Excerpt
****************************************

No, of course not. That would be sensible.

In the House, the picture is similar.

“They already got their revenues,” [House Budget Committee Chairman Paul Ryan] said. “So what, we’ll roll over and they get more revenues? That’s not how it works. In the spirit of bipartisan compromise, they’ve gotten revenue increases already. We’ve yet to get anything as a result of it.”

That Paul Ryan just doesn’t have a very good memory. In 2011, there was a big debt-ceiling agreement in which President Obama accepted over $1 trillion in spending cuts. “We’ve yet to get anything”? House Speaker John Boehner boasted in 2011, I got 98% of what I wanted.”

And Benen asks the most important question of all: “If the 2011 agreement included cuts, and the 2012 deal featured revenue, is it really so outrageous to think a 2013 compromise should be balanced and include a combination of both?”

It shouldn’t be this difficult for adults to negotiate and find bipartisan solutions to problems facing the entire country. But here’s where we can most easily observe the effects of gerrymandered congressional districts in action: a entire nation held hostage to the whims and fantasies of conservative white, rural, Bible-thumping, gun-clutching, red state ‘Mericans — a shrinking minority! — who elect the most ideologically extreme candidates from their little slice of Teabagistan. Combine these people with the Establishment Republicans, who are the defenders of Power and Wealth, and it’s no surprise the GOP is in chronic gridlock.

****************************************

Data supplied

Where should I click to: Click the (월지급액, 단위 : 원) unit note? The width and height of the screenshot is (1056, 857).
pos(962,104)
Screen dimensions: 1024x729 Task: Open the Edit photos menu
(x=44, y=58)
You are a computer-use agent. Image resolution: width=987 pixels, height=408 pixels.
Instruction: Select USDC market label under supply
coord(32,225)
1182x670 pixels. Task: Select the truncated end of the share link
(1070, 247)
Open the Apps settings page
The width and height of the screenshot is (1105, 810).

****************************************

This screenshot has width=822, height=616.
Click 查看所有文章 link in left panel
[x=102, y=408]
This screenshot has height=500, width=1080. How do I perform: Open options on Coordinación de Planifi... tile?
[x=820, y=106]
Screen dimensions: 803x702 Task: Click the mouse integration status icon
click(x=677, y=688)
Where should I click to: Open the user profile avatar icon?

****************************************

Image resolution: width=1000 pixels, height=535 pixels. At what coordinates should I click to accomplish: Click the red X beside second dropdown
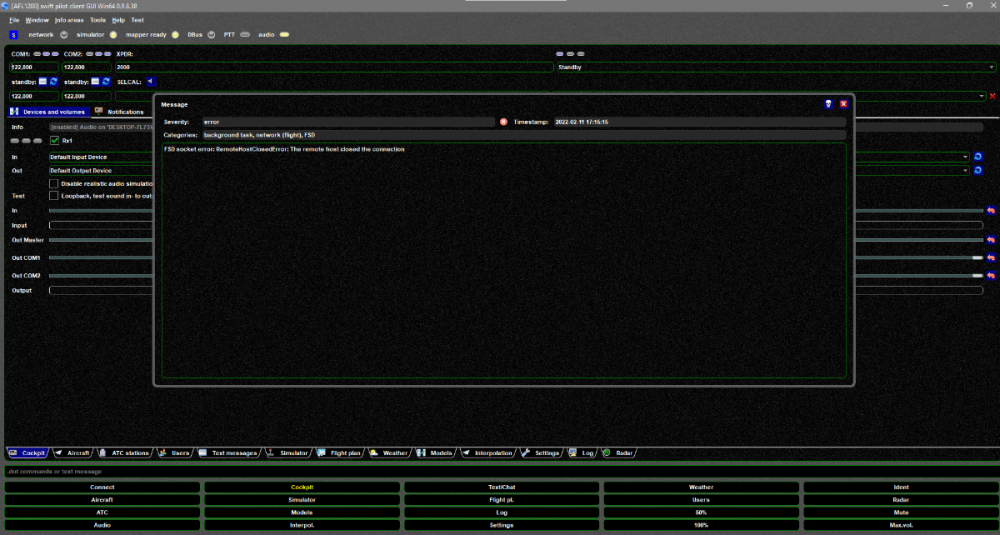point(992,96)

****************************************

Work request 1
Please sum up the excerpt on budget talks in two sentences.
Work request 2
In the excerpt on budget talks, how much in spending cuts did President Obama accept in the 2011 debt-ceiling agreement?
Work request 3
Write the paragraph that would come next in the excerpt on budget talks, picking up after its final sentence.

Response 1
House Budget Committee Chairman Paul Ryan says Democrats already received revenue increases and Republicans have yet to get anything in return, but the writer counters that President Obama accepted over $1 trillion in spending cuts in the 2011 debt-ceiling agreement. The writer argues that a 2013 compromise combining cuts and revenue is reasonable and blames gerrymandered districts, together with Establishment Republicans, for the GOP's chronic gridlock.

Response 2
Over $1 trillion.

Response 3
John Boehner would be doing the entire nation a service to bypass the Hastert Rule and work around his mess of a caucus on all these deadlines and any other important issues facing this Congress.

More schadenfreude for the 47 percent

inothernews:

  • In one final slap the President
  • and Paul Ryan
  • and John Boehner just raised Mitt Romney’s taxes.

No doubt Tagg Romney will now tell us that his dad actually wanted to pay higher taxes.

Here’s to a new year without Mitt Romney!

257 to 167

The measure, brought to the House floor less than 24 hours after its passage in the Senate, was approved 257 to 167, with 85 Republicans joining 172 Democrats in voting to allow income taxes to rise for the first time in two decades, in this case for the highest-earning Americans. Voting no were 151 Republicans and 16 Democrats. — NBC News

There’s an incredible number of articles / posts that are judging the “winners” and “losers” of yesterday’s lengthy House soap opera (see this). I happen agree with John Cole’s assessment the most:

The winners in all of this are Obama, the Senate, and Nancy, who once again impressively whipped her caucus and had only 16 no votes. The vote was effectively over when 30 Republicans voted in favor, but Pelosi still managed to keep all but 16. I have no idea who they are, but I am sure it will be an mix of folks voting against for idiosyncratic district regions and a few diehard progressives. Pelosi is perhaps the best leader I have ever seen at whipping her caucus. She’s better than DeLay, and she leaves no fingerprints. She’s really fucking amazing.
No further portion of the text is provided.